What is required:
Each entry here needs to be given again exactly.

Pixel coordinate grounding data

Segment Open

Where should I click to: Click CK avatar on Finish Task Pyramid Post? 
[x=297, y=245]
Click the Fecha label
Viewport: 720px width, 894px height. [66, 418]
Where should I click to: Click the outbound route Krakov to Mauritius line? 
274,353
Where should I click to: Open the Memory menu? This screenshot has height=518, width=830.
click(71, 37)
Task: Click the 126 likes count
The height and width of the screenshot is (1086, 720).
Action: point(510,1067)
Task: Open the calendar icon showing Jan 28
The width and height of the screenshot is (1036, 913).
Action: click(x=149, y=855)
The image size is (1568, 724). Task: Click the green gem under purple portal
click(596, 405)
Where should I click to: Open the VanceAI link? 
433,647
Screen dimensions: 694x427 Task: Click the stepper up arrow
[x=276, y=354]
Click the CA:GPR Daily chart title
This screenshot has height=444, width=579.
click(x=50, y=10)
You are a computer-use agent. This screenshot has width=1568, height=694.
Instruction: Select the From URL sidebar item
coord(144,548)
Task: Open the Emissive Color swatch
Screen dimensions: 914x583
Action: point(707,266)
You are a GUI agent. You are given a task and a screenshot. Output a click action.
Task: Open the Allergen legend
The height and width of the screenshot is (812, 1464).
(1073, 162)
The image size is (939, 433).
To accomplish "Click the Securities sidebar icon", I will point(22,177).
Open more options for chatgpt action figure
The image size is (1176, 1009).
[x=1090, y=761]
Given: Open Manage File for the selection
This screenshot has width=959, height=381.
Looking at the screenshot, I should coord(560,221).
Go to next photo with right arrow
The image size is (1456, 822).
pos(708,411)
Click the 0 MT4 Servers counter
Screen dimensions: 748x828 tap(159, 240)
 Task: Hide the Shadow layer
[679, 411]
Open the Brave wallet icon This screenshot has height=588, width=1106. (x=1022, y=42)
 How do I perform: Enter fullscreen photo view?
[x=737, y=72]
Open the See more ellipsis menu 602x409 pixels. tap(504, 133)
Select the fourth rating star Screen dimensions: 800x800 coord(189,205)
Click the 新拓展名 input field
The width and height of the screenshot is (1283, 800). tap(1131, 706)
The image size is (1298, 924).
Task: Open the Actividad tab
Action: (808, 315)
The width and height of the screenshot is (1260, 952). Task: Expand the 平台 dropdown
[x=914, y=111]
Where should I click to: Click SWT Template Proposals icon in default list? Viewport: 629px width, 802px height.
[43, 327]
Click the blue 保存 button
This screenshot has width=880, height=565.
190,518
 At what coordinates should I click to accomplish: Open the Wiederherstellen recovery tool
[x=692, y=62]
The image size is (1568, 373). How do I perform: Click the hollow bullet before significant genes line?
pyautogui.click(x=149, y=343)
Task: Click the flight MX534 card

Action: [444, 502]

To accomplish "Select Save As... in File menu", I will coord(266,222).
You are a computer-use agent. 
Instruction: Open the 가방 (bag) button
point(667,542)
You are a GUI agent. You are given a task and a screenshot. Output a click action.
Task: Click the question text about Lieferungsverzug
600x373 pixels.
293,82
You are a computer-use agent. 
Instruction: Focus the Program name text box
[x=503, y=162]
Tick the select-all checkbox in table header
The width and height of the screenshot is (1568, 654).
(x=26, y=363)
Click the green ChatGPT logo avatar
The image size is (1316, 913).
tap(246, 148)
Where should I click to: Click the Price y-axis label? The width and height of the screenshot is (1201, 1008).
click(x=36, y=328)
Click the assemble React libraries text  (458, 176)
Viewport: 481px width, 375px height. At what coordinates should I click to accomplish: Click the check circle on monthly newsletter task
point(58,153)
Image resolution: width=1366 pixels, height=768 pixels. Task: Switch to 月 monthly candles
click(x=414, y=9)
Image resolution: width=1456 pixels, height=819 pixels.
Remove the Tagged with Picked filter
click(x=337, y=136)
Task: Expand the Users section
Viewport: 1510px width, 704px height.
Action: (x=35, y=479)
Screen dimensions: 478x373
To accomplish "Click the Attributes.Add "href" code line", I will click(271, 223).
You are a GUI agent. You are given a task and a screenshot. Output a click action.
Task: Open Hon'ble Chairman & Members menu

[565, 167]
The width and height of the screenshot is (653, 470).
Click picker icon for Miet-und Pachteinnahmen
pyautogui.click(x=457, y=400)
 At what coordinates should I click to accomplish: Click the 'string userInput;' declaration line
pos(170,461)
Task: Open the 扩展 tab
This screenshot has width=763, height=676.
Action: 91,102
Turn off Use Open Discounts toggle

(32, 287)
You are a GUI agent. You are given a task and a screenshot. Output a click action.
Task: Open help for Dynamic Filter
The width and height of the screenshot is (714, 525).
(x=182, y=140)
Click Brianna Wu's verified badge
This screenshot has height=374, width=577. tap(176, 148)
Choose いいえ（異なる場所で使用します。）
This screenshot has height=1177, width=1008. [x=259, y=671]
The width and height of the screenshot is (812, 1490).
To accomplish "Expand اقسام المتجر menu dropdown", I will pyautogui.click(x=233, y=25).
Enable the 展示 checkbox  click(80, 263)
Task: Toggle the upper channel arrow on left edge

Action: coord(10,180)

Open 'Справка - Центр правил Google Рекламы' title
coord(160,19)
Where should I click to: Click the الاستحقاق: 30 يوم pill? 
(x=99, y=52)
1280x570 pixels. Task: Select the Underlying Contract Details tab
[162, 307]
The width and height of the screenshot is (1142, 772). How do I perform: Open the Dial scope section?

Segment Closed

Task output:
Where should I click to: Click CK avatar on Finish Task Pyramid Post? 
[x=297, y=245]
Click the Fecha label
Viewport: 720px width, 894px height. [66, 418]
Where should I click to: Click the outbound route Krakov to Mauritius line? 
274,353
Where should I click to: Open the Memory menu? This screenshot has height=518, width=830.
click(71, 37)
Task: Click the 126 likes count
The height and width of the screenshot is (1086, 720).
Action: point(510,1067)
Task: Open the calendar icon showing Jan 28
The width and height of the screenshot is (1036, 913).
Action: click(x=149, y=855)
The image size is (1568, 724). Task: Click the green gem under purple portal
click(596, 405)
Where should I click to: Open the VanceAI link? 
433,647
Screen dimensions: 694x427 Task: Click the stepper up arrow
[x=276, y=354]
Click the CA:GPR Daily chart title
This screenshot has height=444, width=579.
click(x=50, y=10)
You are a computer-use agent. This screenshot has width=1568, height=694.
Instruction: Select the From URL sidebar item
coord(144,548)
Task: Open the Emissive Color swatch
Screen dimensions: 914x583
Action: point(707,266)
You are a GUI agent. You are given a task and a screenshot. Output a click action.
Task: Open the Allergen legend
The height and width of the screenshot is (812, 1464).
(1073, 162)
The image size is (939, 433).
To accomplish "Click the Securities sidebar icon", I will point(22,177).
Open more options for chatgpt action figure
The image size is (1176, 1009).
[x=1090, y=761]
Given: Open Manage File for the selection
This screenshot has width=959, height=381.
Looking at the screenshot, I should coord(560,221).
Go to next photo with right arrow
The image size is (1456, 822).
pos(708,411)
Click the 0 MT4 Servers counter
Screen dimensions: 748x828 tap(159, 240)
 Task: Hide the Shadow layer
[679, 411]
Open the Brave wallet icon This screenshot has height=588, width=1106. (x=1022, y=42)
 How do I perform: Enter fullscreen photo view?
[x=737, y=72]
Open the See more ellipsis menu 602x409 pixels. tap(504, 133)
Select the fourth rating star Screen dimensions: 800x800 coord(189,205)
Click the 新拓展名 input field
The width and height of the screenshot is (1283, 800). tap(1131, 706)
The image size is (1298, 924).
Task: Open the Actividad tab
Action: (808, 315)
The width and height of the screenshot is (1260, 952). Task: Expand the 平台 dropdown
[x=914, y=111]
Where should I click to: Click SWT Template Proposals icon in default list? Viewport: 629px width, 802px height.
[43, 327]
Click the blue 保存 button
This screenshot has width=880, height=565.
190,518
 At what coordinates should I click to accomplish: Open the Wiederherstellen recovery tool
[x=692, y=62]
The image size is (1568, 373). How do I perform: Click the hollow bullet before significant genes line?
pyautogui.click(x=149, y=343)
Task: Click the flight MX534 card

Action: [444, 502]

To accomplish "Select Save As... in File menu", I will coord(266,222).
You are a computer-use agent. 
Instruction: Open the 가방 (bag) button
point(667,542)
You are a GUI agent. You are given a task and a screenshot. Output a click action.
Task: Click the question text about Lieferungsverzug
600x373 pixels.
293,82
You are a computer-use agent. 
Instruction: Focus the Program name text box
[x=503, y=162]
Tick the select-all checkbox in table header
The width and height of the screenshot is (1568, 654).
(x=26, y=363)
Click the green ChatGPT logo avatar
The image size is (1316, 913).
tap(246, 148)
Where should I click to: Click the Price y-axis label? The width and height of the screenshot is (1201, 1008).
click(x=36, y=328)
Click the assemble React libraries text  (458, 176)
Viewport: 481px width, 375px height. At what coordinates should I click to accomplish: Click the check circle on monthly newsletter task
point(58,153)
Image resolution: width=1366 pixels, height=768 pixels. Task: Switch to 月 monthly candles
click(x=414, y=9)
Image resolution: width=1456 pixels, height=819 pixels.
Remove the Tagged with Picked filter
click(x=337, y=136)
Task: Expand the Users section
Viewport: 1510px width, 704px height.
Action: (x=35, y=479)
Screen dimensions: 478x373
To accomplish "Click the Attributes.Add "href" code line", I will click(271, 223).
You are a GUI agent. You are given a task and a screenshot. Output a click action.
Task: Open Hon'ble Chairman & Members menu

[565, 167]
The width and height of the screenshot is (653, 470).
Click picker icon for Miet-und Pachteinnahmen
pyautogui.click(x=457, y=400)
 At what coordinates should I click to accomplish: Click the 'string userInput;' declaration line
pos(170,461)
Task: Open the 扩展 tab
This screenshot has width=763, height=676.
Action: 91,102
Turn off Use Open Discounts toggle

(32, 287)
You are a GUI agent. You are given a task and a screenshot. Output a click action.
Task: Open help for Dynamic Filter
The width and height of the screenshot is (714, 525).
(x=182, y=140)
Click Brianna Wu's verified badge
This screenshot has height=374, width=577. tap(176, 148)
Choose いいえ（異なる場所で使用します。）
This screenshot has height=1177, width=1008. [x=259, y=671]
The width and height of the screenshot is (812, 1490).
To accomplish "Expand اقسام المتجر menu dropdown", I will pyautogui.click(x=233, y=25).
Enable the 展示 checkbox  click(80, 263)
Task: Toggle the upper channel arrow on left edge

Action: coord(10,180)

Open 'Справка - Центр правил Google Рекламы' title
coord(160,19)
Where should I click to: Click the الاستحقاق: 30 يوم pill? 
(x=99, y=52)
1280x570 pixels. Task: Select the Underlying Contract Details tab
[162, 307]
The width and height of the screenshot is (1142, 772). How do I perform: Open the Dial scope section?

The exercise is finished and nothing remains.